**Action item:** Search the records for lines that contain the word "label". Copy them all.

**Listed entries:**
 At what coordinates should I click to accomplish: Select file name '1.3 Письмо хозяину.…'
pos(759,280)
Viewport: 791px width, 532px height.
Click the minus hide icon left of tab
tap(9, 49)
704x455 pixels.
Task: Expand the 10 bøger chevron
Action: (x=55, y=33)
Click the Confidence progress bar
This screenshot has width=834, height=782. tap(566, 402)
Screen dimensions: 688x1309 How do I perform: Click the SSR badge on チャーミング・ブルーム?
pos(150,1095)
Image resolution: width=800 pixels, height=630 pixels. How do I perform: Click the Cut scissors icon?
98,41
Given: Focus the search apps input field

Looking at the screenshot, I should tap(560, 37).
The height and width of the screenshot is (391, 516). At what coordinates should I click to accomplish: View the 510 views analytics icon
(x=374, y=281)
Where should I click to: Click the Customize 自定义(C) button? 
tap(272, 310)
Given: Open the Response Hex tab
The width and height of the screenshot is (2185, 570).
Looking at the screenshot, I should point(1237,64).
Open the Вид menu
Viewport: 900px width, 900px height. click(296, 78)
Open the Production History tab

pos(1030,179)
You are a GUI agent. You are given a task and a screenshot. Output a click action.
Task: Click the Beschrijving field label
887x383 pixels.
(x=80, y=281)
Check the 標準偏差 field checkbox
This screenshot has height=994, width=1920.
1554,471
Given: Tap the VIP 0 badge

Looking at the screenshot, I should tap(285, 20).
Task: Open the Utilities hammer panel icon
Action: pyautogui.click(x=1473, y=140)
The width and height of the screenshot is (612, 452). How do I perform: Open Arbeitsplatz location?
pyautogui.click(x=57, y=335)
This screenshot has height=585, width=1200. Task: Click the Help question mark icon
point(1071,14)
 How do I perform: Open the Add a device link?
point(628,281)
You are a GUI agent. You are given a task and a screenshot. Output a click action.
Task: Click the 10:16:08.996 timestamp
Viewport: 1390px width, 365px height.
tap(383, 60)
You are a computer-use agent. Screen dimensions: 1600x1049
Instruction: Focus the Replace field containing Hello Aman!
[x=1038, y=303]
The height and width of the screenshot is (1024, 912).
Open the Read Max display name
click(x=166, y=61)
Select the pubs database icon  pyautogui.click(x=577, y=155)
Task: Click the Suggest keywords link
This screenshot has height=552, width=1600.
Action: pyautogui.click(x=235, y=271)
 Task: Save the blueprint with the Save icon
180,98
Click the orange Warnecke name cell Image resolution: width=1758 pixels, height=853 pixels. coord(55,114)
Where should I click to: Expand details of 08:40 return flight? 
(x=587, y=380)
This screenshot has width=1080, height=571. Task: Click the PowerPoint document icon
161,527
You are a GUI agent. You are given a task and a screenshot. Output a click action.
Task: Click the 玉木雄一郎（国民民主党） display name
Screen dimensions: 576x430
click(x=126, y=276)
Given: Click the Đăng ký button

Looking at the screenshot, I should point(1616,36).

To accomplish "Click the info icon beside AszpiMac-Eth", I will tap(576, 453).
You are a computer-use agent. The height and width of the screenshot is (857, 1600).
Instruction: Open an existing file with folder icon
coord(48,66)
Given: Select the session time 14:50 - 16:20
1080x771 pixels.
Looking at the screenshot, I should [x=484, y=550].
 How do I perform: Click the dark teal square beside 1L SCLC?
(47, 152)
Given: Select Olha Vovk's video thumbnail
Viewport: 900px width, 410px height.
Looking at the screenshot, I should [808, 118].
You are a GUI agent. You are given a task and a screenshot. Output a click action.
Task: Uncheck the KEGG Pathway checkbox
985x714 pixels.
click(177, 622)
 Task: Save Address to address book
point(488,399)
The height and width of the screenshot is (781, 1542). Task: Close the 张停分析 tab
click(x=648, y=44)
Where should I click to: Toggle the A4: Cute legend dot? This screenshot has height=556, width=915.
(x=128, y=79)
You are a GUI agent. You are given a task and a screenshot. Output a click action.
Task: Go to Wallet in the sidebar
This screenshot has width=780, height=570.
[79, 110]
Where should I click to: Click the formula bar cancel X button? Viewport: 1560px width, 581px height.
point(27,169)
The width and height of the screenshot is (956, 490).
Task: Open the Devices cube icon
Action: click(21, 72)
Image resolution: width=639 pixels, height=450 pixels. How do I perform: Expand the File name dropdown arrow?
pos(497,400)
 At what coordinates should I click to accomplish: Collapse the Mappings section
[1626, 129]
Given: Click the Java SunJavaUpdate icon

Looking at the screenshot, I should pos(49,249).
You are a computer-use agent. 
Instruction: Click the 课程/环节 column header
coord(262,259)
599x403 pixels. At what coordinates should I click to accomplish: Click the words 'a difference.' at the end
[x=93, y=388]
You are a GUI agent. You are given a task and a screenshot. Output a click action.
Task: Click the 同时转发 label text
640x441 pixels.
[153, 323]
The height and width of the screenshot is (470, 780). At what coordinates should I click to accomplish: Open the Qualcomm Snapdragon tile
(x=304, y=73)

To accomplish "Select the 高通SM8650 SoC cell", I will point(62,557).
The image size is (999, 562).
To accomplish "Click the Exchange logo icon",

**Reply:**
Task: Click the Beschrijving field label
Task: Click the 同时转发 label text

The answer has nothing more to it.